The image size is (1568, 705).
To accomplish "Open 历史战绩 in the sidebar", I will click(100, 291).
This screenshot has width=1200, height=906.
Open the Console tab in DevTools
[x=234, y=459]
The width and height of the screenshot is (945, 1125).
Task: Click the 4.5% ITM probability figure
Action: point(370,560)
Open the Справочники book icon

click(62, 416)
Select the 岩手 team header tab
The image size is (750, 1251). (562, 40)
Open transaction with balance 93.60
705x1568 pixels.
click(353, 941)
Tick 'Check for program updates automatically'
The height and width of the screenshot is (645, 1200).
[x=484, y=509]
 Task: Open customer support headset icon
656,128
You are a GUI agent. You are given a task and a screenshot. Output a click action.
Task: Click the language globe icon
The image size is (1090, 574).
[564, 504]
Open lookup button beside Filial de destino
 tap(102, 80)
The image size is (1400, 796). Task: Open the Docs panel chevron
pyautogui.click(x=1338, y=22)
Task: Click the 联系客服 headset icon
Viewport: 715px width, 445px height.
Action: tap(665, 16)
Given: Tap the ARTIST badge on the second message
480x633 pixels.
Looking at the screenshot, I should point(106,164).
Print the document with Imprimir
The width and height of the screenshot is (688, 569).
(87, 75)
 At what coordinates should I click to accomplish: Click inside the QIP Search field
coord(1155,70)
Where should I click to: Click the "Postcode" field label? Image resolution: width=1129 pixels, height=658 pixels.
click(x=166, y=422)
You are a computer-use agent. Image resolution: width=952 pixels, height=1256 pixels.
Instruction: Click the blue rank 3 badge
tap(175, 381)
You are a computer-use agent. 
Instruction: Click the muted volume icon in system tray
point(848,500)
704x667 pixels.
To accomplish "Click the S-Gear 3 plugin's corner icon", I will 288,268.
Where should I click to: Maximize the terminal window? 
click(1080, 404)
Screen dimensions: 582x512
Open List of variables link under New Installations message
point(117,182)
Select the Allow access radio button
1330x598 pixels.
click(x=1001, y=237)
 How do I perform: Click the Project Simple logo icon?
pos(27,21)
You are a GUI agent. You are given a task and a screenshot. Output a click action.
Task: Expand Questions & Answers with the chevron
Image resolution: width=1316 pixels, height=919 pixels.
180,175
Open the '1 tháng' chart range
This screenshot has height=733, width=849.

## [WHAT THE TASK REQUIRES]
Print the entire set of records again, exactly.

## [FINISHED EXERCISE]
The image size is (1568, 705).
To accomplish "Open 历史战绩 in the sidebar", I will click(100, 291).
This screenshot has width=1200, height=906.
Open the Console tab in DevTools
[x=234, y=459]
The width and height of the screenshot is (945, 1125).
Task: Click the 4.5% ITM probability figure
Action: point(370,560)
Open the Справочники book icon

click(62, 416)
Select the 岩手 team header tab
The image size is (750, 1251). (562, 40)
Open transaction with balance 93.60
705x1568 pixels.
click(353, 941)
Tick 'Check for program updates automatically'
The height and width of the screenshot is (645, 1200).
[x=484, y=509]
 Task: Open customer support headset icon
656,128
You are a GUI agent. You are given a task and a screenshot. Output a click action.
Task: Click the language globe icon
The image size is (1090, 574).
[564, 504]
Open lookup button beside Filial de destino
 tap(102, 80)
The image size is (1400, 796). Task: Open the Docs panel chevron
pyautogui.click(x=1338, y=22)
Task: Click the 联系客服 headset icon
Viewport: 715px width, 445px height.
Action: tap(665, 16)
Given: Tap the ARTIST badge on the second message
480x633 pixels.
Looking at the screenshot, I should point(106,164).
Print the document with Imprimir
The width and height of the screenshot is (688, 569).
(87, 75)
 At what coordinates should I click to accomplish: Click inside the QIP Search field
coord(1155,70)
Where should I click to: Click the "Postcode" field label? Image resolution: width=1129 pixels, height=658 pixels.
click(x=166, y=422)
You are a computer-use agent. Image resolution: width=952 pixels, height=1256 pixels.
Instruction: Click the blue rank 3 badge
tap(175, 381)
You are a computer-use agent. 
Instruction: Click the muted volume icon in system tray
point(848,500)
704x667 pixels.
To accomplish "Click the S-Gear 3 plugin's corner icon", I will 288,268.
Where should I click to: Maximize the terminal window? 
click(1080, 404)
Screen dimensions: 582x512
Open List of variables link under New Installations message
point(117,182)
Select the Allow access radio button
1330x598 pixels.
click(x=1001, y=237)
 How do I perform: Click the Project Simple logo icon?
pos(27,21)
You are a GUI agent. You are given a task and a screenshot. Output a click action.
Task: Expand Questions & Answers with the chevron
Image resolution: width=1316 pixels, height=919 pixels.
180,175
Open the '1 tháng' chart range
This screenshot has height=733, width=849.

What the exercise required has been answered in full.